Un parcours peu commun

Rien ne prédisposait la jeune Angela Kasner (Merkel étant le nom de son premier mari) à prendre la tête d’une formation de centre-droit héritière d’un parti de conformité catholique. Née à Hambourg en 1954, elle est la fille aînée d’un père pasteur communiste. Dans l’Europe d’après-guerre, alors que l’Allemagne est coupée en deux, un grand nombre des habitants de l’Est, sous domination soviétique, cherchent à passer à l’Ouest. Mais quelques semaines après la naissance d’Angela, son père est muté par son église à l’Est, où il devient vite un ami du régime. Pour autant, l’enfance d’Angela Kasner échappe en partie au contrainte de la République démocratique allemande (RDA). Angela Kasner a d’excellents résultats scolaires et ses parents décident de l’inscrire dans les organisations de jeunesse communiste, un passé qui la poursuivra longtemps. Néanmoins, à l’université, elle choisit les sciences dures pour ne pas avoir à côtoyer avec l’idéologie.

Ce n’est que quelques jours après la chute du Mur qu’elle se met en quête d’un engagement politique réel. Et en rupture complète avec sa tradition familiale, elle choisit le Renouveau démocratique, éphémère parti de centre-droit dont elle devient la porte-parole.

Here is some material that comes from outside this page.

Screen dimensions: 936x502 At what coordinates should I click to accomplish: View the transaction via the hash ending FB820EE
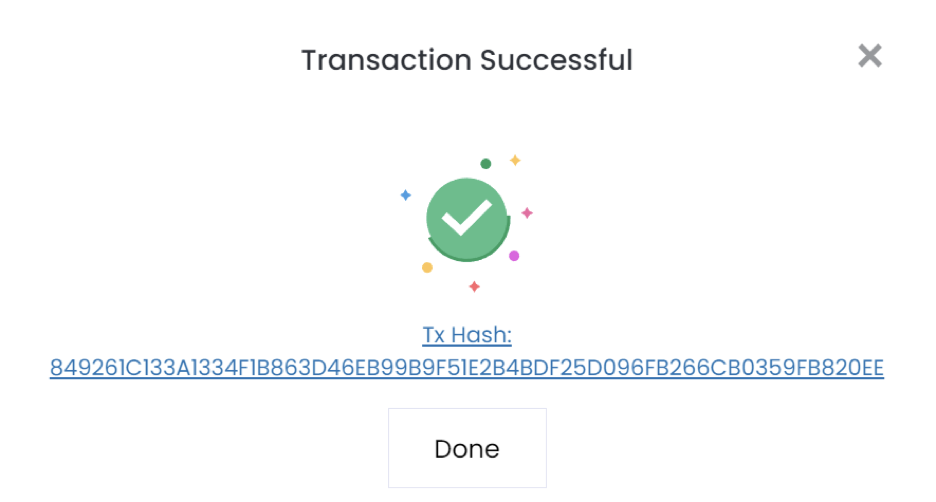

Dans le dernier gouvernement de la RDA, dirigé par Lothar de Maizière, elle devient porte-parole adjointe puis ministre, à de nombreuses reprises. En 1998, Helmut Kohl perd les élections. Le pouvoir passe aux sociaux-démocrates et la présidence de la CDU à Wolfgang Schäuble qui choisit Angela Merkel comme secrétaire générale. Cette dernière prend ses distances avec ses deux mentors lorsque, l’année suivante, ils sont compromis dans un scandale de financement illégal du parti. « Das Mädchen » (« La gamine », comme la surnommait Helmut Kohl) atteint, à 44 ans, un niveau de responsabilité qu’aucune femme avant elle n’a eu dans la CDU. Il s’agit d’un des partis les plus importants d’Allemagne, souvent en tête, ou en deuxième place, lors des élections pour la constitution du Bundestag, le parlement allemand. Cette position lui permet d’appuyer sa politique et d’acquérir une certaine influence. Elle en devient la présidente en 2000 mais cède sa place de candidate pour les élections de 2002 à Edmund Stoiber. Ce dernier est battu et Angela Merkel prend la tête de l’opposition.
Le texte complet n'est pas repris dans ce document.